## EXERCISES
#1 Please answer these from the passage on Lumbee English below, one per line:
(a) Which community does the author compare with Lumbee language?
(b) What does Figure 6 show?
(c) In which Lumbee community was the innovative pronunciation most heavily used?
#2 Write the next few sentences of the passage on Lumbee English, picking up right after its final sentence.

## TEXT EXTRACT
┌──

The author compares the language varieties spoken in Smith Island, Maryland with Lumbee language, showing that isolated communities are not necessarily conservative and homogenous in their language. She briefly describes each isolated community, then discusses various meanings of the concept of isolation. The features of Lumbee English and of four generations of speakers are discussed on pages 73-76. Figure 5 shows percentages of /ay/ among Lumbee speakers in each of the four generations of speakers. Figure 6 shows percentages of r-lessness among Lumbee speakers by birth year, from 1870-1990. The author discusses the innovative [a>^I] feature, explaining that it appeared in Generations A and B but was then replaced by the more common Southern monophthongal variant during Generation C (people born 1939-1952). Interestingly, the innovative pronunciation was most heavily used in Prospect (the most isolated Lumbee community) during a period when most Lumbee were quite isolated.

└──

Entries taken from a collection
┌──

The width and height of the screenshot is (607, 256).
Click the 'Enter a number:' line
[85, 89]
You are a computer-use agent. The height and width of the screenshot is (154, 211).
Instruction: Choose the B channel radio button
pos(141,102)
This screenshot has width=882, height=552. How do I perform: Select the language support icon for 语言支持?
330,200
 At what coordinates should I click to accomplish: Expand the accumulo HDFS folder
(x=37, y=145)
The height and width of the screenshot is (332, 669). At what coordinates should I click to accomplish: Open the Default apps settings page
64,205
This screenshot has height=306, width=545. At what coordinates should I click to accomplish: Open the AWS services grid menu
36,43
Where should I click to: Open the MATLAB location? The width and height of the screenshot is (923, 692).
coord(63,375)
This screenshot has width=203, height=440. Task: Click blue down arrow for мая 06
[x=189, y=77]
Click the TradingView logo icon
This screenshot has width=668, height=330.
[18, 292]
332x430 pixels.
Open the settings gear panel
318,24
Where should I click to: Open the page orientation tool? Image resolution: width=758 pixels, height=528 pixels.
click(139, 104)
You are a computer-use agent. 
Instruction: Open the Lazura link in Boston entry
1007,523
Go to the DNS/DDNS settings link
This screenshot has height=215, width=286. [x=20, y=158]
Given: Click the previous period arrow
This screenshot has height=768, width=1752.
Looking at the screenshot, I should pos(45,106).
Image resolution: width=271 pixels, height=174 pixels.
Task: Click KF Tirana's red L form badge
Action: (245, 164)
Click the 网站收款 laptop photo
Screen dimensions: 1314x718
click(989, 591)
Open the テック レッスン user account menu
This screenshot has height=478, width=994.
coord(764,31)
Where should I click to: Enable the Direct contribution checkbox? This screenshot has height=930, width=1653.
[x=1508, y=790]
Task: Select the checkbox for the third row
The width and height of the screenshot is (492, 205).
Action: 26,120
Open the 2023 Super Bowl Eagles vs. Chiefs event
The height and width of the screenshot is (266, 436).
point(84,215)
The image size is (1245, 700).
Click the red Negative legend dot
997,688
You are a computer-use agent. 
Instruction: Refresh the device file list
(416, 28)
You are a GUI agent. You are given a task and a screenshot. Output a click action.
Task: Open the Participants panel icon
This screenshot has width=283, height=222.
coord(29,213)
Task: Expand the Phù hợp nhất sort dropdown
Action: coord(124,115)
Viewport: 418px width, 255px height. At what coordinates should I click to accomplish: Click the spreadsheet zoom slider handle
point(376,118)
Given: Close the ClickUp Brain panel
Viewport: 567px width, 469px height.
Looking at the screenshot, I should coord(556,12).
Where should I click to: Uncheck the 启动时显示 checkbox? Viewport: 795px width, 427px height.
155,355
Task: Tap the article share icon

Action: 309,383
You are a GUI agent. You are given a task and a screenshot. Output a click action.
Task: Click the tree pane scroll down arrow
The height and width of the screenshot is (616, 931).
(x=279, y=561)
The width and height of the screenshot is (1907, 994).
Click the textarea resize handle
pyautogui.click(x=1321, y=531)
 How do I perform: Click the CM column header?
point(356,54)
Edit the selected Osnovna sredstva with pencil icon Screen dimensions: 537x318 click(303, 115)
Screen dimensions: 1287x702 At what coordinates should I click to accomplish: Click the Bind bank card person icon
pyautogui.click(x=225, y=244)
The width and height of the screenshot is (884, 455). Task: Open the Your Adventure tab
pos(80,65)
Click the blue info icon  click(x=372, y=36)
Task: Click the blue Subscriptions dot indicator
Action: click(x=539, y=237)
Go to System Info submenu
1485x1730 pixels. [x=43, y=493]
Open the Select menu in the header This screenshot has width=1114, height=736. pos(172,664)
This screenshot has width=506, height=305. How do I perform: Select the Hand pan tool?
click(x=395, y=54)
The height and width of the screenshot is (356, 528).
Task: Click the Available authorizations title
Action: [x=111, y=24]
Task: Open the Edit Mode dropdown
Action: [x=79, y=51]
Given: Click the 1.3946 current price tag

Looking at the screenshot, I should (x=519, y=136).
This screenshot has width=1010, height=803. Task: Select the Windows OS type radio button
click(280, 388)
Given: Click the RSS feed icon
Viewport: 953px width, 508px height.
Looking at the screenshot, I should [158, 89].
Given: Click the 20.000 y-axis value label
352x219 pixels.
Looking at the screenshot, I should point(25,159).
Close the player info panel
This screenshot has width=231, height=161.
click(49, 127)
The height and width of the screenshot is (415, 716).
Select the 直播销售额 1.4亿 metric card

└──

## THE REPLIES
#1
(a) Smith Island, Maryland
(b) Percentages of r-lessness among Lumbee speakers by birth year, from 1870-1990
(c) Prospect

#2
The author concludes with an exploration of “reasons for the Lumbees' decreasing intra- and intercommunity distinctiveness vis-à-vis the increasing dialectal distinctiveness of Smith Island” (p. 78). Her reasons relate to the amount of contact with the outside world, type of contact, community size, sense of in-group identity, and the group's perception of the permeability of the linguistic as well as non-linguistic boundaries separating it from outsiders.